> Selected text:
--------------------

I am speaking as a settler on this ʻaina or land of Oʻahu. I trace my own familyʻs roots to Germany and England. I acknowledge that this island is part of the larger territory recognized by Indigenous Hawaiians as their ancestral grandmother, Papahānaumoku.

I recognize that her majesty Queen Lili‘uokalani yielded the Hawaiian Kingdom and these territories under duress and protest to the United States to avoid the bloodshed of her people. I further recognize that Hawai‘i remains an illegally occupied state of America.

We gather this evening and afternoon, at tables or computers, around a marking of time.  A span of ten years or more.  Different than marking a space or an idea or a belief, though those are present to, what calls us together tonight is time.  A shared decade or decades from when the vows or commitments to this community were uttered in tongue and heart.  From what I understand Jubilees generally begin at an anniversary of 25 years.  I recognize the generosity and celebratory nature of the CSJ community to begin the celebrations at 10 and 20 years.

A lot happens in 10 years and we have all shared the past 10 years by living through them.

--------------------

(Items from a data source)
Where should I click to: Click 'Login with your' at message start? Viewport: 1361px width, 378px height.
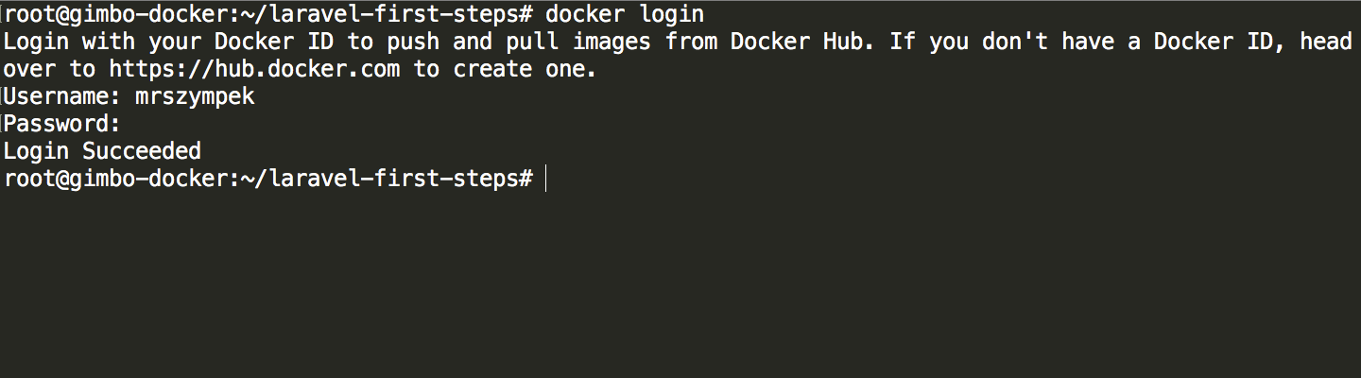102,42
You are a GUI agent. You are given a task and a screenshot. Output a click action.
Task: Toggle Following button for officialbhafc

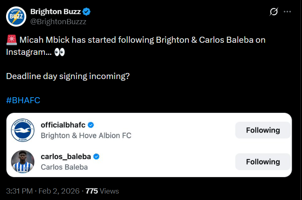pos(263,130)
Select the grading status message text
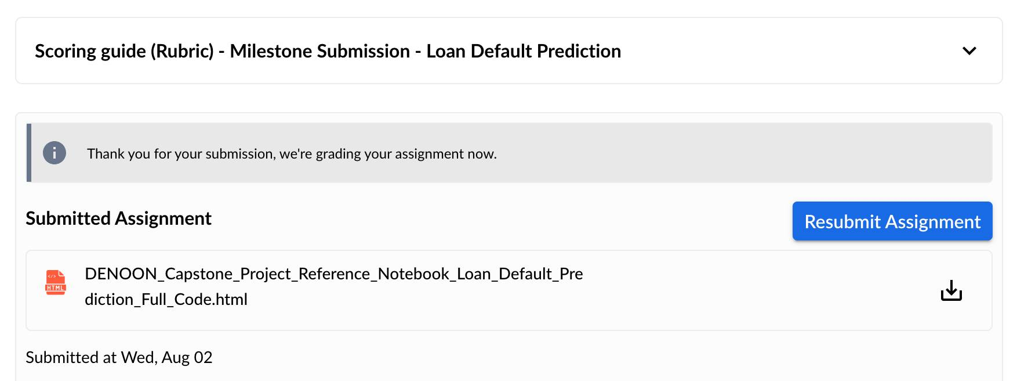The image size is (1017, 381). [292, 154]
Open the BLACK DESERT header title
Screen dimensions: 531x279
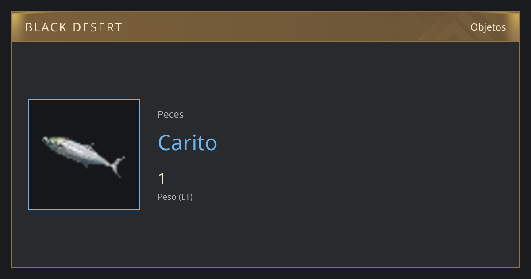(x=73, y=27)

--------------------

> What you are asked to do: Please list every number of years that the jubilee remarks give as a point at which jubilee celebrations begin. This data is separate material, unrelated to the jubilee remarks.

> Answer space:
- 25 years: the anniversary at which jubilees generally begin
- 10 years: where the CSJ community begins its celebrations
- 20 years: where the CSJ community also begins its celebrations